Coming to the conclusion to end one’s life is an arduous decision. Death conquers us all at some point whether we like it or not. It is the ultimate unknown and our fear (or understanding) of death causes most to seek longevity. From solely a transactional perspective, suicide becomes a serious option when the pain and debilitating anguish from whatever one is suffering becomes intolerable.
The greatest compliment one can pay to one’s life is the simple act of not wanting it to end. We hang on as our physiology fails for many reasons, from ethical/religious beliefs about suicide, the small joys or memories that we still find, to averting the sadness and pain suicide would cause to our loved ones. Under agonizing or terminal circumstances, however, the desire to endure is surmountable by the desire to end pain or indignity. Those with terminal illnesses and the long-term informed know these considerations all too well. So too do their families and physicians. At some point one wonders which path is more humane.
For the able-bodied, the choice is personal. Suicide (and attempted suicide) is outlawed in some jurisdictions, but not for the reasons you would think. The trend to de-criminalize suicide and attempted suicide has been pervasive throughout the West, with most countries opting to administer psychiatric treatment. Having the stigma of illegality is mostly political symbolism of embracing the sanctity of life than preventing death. Judeo-Christian beliefs have also influenced perceptions of suicide’s in the public sphere historically.

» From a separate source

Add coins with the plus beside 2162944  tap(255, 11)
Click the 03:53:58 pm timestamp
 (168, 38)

The legal status today has more to do with the handling of the deceased person’s assets (including the payment of insurance money). When you think of it, how can you really prosecute a situation where the victim and perpetrator are the same person? There’s no justice for the state to seek for the victim, and the perpetrator must be dead for it to be a crime and thereby will not be subject to imprisonment. The legal status of suicide as a preventative measure can only play into an individual’s consideration of consequences. By making suicide an illegal act, instruments such as life insurance do not have to pay out. As such, if the potential suicide is done for financial reasons, the treatment in respects to insurance helps ensure that the individual is not worth more dead than alive. It also helps against faked suicides or murders disguised as suicides.

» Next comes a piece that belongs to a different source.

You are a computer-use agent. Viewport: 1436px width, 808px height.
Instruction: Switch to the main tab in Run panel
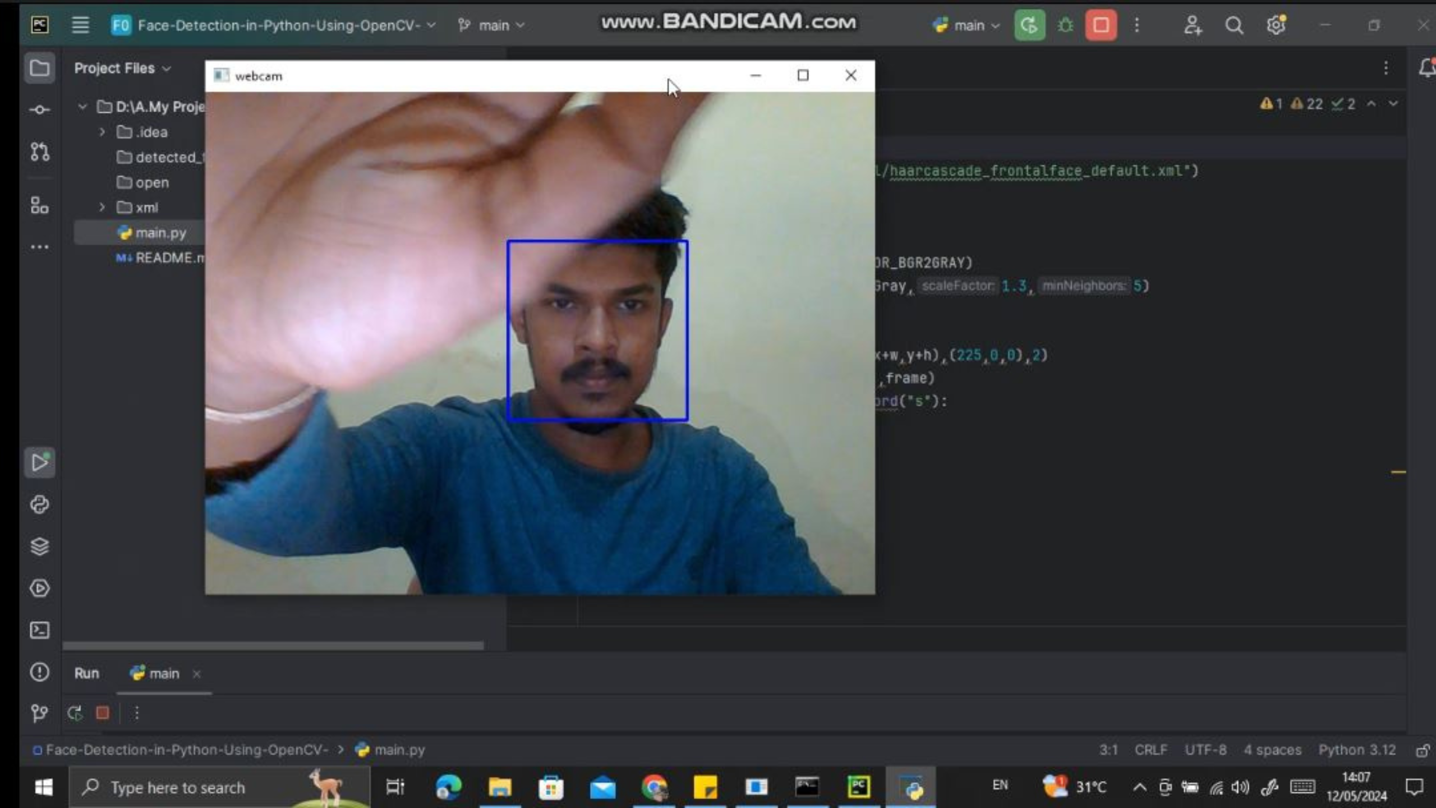(162, 673)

For those without a physical disability, end of life choices intersect the fields of medicine, ethics and law. Needing another person to administer lethality complicates the act of suicide because it brings into play another party’s motives. This is why there are serious consequences for doctors or regular citizens assisting a suicide, even in countries where suicide itself is de-criminalized. Physicians have more legal leeway but also face more stringent rules relative to someone committing suicide themselves. One of the chief principles applied to medically-assisted suicide is an overt, mentally-competent confirmation that the patient would like to die. This takes away most of the in-fighting between relatives that result in legal challenges to medical treatment such as ending life support to those in a vegetative state. Second, there needs to be confirmation that the medical situation is confirmed terminal, often needing two independent doctors, and sometimes restricted by the life-expectancy of their diagnoses (e.g. under six months remaining). From a Hippocratic Oath perspective, the situation must generally be that the patient wants it, and the relief of pain trumps the benefits of prolonging life.
We’re all heading to an inevitable conclusion, and I’m sure when one’s time comes we’d like to have a say. To paraphrase a page from Hamlet, we know not whether ‘tis nobler in the mind to suffer the slings and arrows of outrageous fortune, or to take arms against a sea of troubles and by opposing end them.